The detector consists of 5160 digital optical modules (DOMs) installed on vertical strings. The origin of the IceCube coordinate system is at the detector center and z-axis points upwards (along the Earth axis). Every string holds 60 DOMs, and there are 86 strings; 78 strings form an approximately hexagonal grid, and extend through the whole height of the detector. The remaining 8 strings form a more densely spaced part of the detector (DeepCore). The DeepCore DOMs are grouped in two parts: for every string 10 of them are above the dust layer (often used for vetoing atmospheric events) and 50 are in the lover half of the cube, forming a high-sensitivity part of the detector, able to detect lower-energy events with better accuracy. The DeepCore has roughly twice shorter typical distance between DOMs, as well as more efficient sensors (by 35%).

The dataset contains simulated neutrino events for a range of energies above 100 GeV. For each event a number of pulses are recorded, each corresponding to a sensor firing up. Each pulse is characterized by several parameters: time (relative to the event start), sensor ID (that is, it's coordinates x, y, z in detector's coordinates), charge (the number of photons registered), and an additional binary parameter (aux) reflecting the pulse's reliability.

The target values to be predicted are zenith and azimuth angles of the direction from which the neutrino came (that is the θ and φ angles of the spherical coordinates).
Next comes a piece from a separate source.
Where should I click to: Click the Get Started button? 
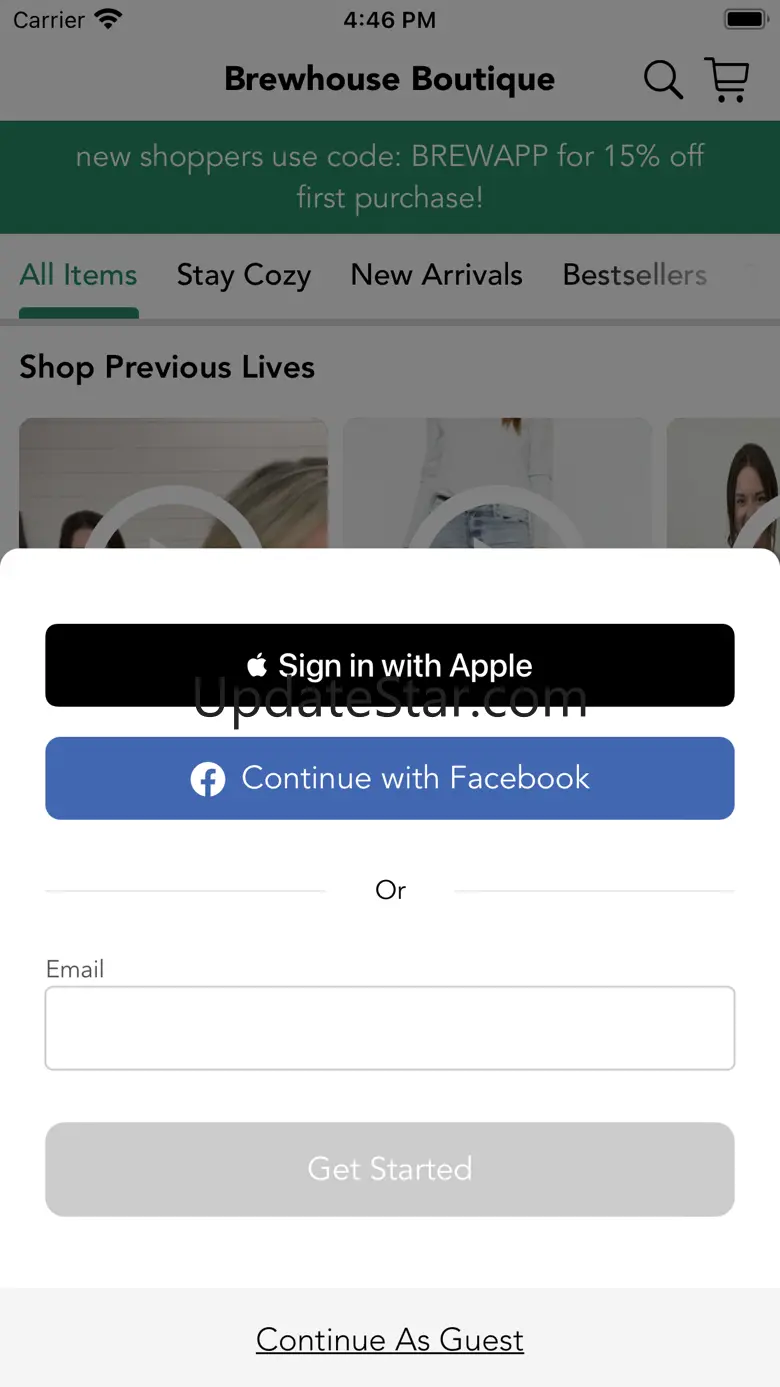(x=390, y=1169)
The metric is the mean angular error between the predicted and true event origins, which we'll denote as Δѱ.

Thanks

First of all, we are very happy to be a part of such unordinary and interesting competition, many thanks to the organizers and competitors who selflessly shared their knowledge during this competition, @rasmusrse, @rsmits, @solverworld, @edguy99, @iafoss, @pellerphys …, If I've missed someone, please let me know. Many thanks to my great team QuData @synset, @alexz0 and @semenb, you are awesome!

General architecture

The solution was described in detail on the our website https://qudata.com/ and has the following structure:

"GNN" is a modification of the graph neural network architecture for Neutrino Telescope Event Reconstruction GraphNet (public score: 0.992)

"Transformer" is a combination of architectures including fully connected blocks, an attention mechanism, and a recurrent layer (public score: 0.995)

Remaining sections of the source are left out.